Element lookup records
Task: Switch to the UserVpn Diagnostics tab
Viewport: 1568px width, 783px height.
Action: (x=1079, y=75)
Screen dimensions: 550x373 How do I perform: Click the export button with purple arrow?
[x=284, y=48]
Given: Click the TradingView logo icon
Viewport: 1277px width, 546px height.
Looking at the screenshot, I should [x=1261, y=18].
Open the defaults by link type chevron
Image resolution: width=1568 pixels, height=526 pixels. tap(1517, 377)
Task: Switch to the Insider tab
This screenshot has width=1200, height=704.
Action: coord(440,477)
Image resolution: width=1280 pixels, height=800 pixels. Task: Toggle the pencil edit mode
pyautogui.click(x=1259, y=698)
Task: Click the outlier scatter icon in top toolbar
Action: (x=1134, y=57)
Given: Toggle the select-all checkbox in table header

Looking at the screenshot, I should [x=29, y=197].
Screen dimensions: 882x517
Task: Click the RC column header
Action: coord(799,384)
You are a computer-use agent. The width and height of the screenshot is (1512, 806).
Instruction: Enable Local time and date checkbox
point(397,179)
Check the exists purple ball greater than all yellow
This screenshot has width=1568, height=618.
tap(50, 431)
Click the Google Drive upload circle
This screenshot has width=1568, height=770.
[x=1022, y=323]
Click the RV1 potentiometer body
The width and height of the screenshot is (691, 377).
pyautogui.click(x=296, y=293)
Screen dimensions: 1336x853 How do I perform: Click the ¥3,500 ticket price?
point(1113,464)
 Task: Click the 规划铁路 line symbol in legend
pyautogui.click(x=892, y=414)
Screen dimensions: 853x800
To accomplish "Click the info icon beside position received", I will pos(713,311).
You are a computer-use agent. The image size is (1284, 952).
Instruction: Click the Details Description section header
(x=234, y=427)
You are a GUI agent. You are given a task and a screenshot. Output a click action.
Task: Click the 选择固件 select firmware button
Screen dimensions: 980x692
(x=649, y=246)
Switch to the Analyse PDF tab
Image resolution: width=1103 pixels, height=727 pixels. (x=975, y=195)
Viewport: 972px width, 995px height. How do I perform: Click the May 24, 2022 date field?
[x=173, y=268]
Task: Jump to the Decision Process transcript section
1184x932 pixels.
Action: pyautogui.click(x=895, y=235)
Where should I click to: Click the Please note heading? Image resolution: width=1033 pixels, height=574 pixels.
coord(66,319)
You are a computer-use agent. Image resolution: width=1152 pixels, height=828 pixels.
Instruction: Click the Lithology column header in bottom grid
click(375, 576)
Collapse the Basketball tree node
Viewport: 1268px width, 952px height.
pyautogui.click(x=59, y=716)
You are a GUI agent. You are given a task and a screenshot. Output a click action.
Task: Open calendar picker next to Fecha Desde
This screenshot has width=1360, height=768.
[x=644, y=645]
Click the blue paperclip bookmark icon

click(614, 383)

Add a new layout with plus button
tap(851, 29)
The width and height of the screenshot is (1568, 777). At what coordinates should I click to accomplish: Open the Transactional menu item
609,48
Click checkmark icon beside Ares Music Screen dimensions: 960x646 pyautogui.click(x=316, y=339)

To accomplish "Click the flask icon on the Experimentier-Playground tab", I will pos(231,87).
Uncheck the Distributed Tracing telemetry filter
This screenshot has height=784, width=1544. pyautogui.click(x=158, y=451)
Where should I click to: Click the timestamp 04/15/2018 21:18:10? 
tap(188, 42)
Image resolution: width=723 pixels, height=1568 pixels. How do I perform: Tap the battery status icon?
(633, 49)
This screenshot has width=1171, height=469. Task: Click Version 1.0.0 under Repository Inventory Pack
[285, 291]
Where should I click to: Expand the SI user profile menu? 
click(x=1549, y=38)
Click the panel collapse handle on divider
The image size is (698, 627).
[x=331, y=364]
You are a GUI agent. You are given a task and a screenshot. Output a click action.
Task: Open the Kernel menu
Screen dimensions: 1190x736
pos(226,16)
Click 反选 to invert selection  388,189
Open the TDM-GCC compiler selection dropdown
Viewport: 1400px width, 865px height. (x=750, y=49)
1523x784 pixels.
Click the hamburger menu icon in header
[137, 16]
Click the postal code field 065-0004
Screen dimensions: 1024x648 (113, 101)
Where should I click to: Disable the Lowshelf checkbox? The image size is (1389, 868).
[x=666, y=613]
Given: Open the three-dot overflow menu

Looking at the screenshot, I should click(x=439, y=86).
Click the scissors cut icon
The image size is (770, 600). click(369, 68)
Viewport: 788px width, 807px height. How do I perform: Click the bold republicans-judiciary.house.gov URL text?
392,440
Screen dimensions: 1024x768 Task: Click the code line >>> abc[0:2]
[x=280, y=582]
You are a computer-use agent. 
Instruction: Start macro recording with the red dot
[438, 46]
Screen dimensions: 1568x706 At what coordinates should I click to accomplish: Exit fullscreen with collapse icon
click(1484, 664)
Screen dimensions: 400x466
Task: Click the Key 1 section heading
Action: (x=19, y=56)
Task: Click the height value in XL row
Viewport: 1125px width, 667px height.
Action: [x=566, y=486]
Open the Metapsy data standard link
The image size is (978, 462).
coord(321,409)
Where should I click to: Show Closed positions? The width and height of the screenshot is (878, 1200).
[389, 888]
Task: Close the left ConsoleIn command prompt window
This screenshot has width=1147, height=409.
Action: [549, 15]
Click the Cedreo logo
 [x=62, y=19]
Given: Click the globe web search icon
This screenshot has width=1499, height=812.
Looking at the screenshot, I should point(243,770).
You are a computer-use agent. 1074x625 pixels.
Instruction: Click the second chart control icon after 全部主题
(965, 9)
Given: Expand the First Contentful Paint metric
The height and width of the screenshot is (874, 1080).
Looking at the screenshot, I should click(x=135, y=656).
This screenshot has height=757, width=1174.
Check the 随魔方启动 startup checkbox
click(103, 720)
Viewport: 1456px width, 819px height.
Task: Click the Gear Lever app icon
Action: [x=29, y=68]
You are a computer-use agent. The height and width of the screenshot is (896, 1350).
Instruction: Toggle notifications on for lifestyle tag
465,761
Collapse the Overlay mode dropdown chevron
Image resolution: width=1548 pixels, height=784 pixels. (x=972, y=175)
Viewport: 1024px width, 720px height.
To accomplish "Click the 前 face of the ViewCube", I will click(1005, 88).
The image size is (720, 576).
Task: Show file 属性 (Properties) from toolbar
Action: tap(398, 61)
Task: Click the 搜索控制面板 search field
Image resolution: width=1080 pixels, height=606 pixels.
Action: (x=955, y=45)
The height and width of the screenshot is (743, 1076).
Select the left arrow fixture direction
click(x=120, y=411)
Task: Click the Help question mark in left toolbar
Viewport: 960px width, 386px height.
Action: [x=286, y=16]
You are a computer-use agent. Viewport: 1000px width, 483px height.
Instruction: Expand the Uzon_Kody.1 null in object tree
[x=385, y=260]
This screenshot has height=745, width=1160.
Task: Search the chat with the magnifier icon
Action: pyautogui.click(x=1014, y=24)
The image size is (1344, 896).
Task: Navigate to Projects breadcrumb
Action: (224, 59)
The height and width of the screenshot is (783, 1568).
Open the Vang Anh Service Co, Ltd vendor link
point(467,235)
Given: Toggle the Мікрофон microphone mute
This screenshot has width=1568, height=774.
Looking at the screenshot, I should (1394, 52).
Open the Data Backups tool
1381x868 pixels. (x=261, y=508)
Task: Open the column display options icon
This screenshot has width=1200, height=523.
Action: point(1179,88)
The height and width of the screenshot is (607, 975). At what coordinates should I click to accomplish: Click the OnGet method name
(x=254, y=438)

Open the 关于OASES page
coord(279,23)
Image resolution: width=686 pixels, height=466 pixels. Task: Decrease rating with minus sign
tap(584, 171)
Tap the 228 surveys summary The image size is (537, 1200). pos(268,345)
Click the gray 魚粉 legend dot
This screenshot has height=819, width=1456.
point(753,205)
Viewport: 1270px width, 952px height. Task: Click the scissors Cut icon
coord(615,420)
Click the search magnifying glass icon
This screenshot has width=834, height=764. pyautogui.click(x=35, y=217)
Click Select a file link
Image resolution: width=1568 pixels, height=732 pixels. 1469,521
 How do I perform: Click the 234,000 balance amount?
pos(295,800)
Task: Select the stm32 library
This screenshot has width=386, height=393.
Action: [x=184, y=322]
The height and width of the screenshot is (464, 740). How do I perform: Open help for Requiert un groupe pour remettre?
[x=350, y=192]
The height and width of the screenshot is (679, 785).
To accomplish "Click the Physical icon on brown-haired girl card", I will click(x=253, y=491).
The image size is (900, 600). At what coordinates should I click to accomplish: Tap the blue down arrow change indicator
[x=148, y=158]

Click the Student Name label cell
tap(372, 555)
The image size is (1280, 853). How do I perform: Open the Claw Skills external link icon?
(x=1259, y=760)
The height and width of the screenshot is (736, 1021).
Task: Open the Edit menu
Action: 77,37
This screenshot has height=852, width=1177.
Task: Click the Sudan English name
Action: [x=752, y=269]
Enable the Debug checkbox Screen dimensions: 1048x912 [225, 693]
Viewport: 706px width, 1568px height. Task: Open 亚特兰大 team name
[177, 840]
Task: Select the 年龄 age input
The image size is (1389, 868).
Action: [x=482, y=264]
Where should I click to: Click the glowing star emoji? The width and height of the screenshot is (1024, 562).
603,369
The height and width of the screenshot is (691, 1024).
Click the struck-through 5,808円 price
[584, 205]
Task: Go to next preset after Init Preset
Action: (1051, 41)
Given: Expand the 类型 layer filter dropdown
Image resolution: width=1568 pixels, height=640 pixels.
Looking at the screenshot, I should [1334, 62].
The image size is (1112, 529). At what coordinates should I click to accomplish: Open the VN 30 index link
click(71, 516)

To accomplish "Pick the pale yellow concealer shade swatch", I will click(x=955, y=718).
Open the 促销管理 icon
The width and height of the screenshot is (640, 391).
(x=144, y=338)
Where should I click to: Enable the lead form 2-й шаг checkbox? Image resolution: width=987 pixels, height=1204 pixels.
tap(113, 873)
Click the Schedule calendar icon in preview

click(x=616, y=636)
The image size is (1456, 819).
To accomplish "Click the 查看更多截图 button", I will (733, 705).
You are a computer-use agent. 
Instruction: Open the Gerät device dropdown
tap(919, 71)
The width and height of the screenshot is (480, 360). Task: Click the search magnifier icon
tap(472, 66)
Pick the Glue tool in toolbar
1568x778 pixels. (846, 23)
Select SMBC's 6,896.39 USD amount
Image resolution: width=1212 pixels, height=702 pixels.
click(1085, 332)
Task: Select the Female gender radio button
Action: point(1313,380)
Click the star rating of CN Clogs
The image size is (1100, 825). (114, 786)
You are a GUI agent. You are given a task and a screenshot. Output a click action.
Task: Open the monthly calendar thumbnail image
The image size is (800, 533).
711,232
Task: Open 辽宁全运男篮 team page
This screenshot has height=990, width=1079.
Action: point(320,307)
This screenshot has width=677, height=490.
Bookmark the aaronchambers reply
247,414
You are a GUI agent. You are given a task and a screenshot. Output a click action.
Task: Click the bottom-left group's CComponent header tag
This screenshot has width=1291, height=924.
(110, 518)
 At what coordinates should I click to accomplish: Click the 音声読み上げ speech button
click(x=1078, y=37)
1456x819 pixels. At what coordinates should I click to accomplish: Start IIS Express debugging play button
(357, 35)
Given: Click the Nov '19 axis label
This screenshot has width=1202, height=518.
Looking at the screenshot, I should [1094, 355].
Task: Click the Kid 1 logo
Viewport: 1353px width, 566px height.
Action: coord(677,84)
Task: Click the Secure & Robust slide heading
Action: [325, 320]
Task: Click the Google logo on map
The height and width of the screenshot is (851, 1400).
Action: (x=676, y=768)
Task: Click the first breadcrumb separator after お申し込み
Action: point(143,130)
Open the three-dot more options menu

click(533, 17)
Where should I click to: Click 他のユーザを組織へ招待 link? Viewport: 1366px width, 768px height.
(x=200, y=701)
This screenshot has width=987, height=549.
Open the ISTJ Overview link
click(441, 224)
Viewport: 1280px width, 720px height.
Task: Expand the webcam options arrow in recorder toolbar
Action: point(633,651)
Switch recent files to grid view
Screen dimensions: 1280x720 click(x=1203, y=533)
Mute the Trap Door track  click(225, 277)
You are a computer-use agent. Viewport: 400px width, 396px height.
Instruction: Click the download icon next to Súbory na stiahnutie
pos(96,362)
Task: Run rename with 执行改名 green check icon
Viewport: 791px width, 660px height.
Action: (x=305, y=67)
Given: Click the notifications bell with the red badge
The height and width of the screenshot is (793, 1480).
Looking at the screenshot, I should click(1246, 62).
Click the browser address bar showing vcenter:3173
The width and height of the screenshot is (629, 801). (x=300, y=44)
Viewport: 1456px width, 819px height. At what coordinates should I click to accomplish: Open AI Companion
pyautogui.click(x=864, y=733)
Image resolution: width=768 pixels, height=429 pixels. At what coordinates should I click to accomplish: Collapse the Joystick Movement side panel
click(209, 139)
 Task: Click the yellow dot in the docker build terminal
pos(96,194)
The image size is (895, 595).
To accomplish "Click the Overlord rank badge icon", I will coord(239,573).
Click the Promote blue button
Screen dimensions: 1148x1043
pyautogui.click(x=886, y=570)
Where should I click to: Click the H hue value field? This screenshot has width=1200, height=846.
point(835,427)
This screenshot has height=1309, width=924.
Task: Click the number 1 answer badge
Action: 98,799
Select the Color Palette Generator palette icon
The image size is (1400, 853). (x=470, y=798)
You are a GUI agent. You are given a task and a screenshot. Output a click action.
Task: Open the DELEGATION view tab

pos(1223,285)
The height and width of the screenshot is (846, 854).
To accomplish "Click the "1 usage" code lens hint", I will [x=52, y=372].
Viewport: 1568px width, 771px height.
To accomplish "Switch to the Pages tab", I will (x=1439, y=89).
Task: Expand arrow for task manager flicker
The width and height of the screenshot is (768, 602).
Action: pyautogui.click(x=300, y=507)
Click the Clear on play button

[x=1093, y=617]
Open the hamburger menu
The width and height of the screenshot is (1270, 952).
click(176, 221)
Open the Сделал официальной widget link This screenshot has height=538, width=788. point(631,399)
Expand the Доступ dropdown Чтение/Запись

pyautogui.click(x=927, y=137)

• **What to do**
Express the lines from the one containing "Task: Click the Help" through the one containing "Action: [x=286, y=16]", inclusive, as a JSON list of strings, one string per line, omitting any blank lines.

• **Expected answer**
[
  "Task: Click the Help question mark in left toolbar",
  "Viewport: 960px width, 386px height.",
  "Action: [x=286, y=16]"
]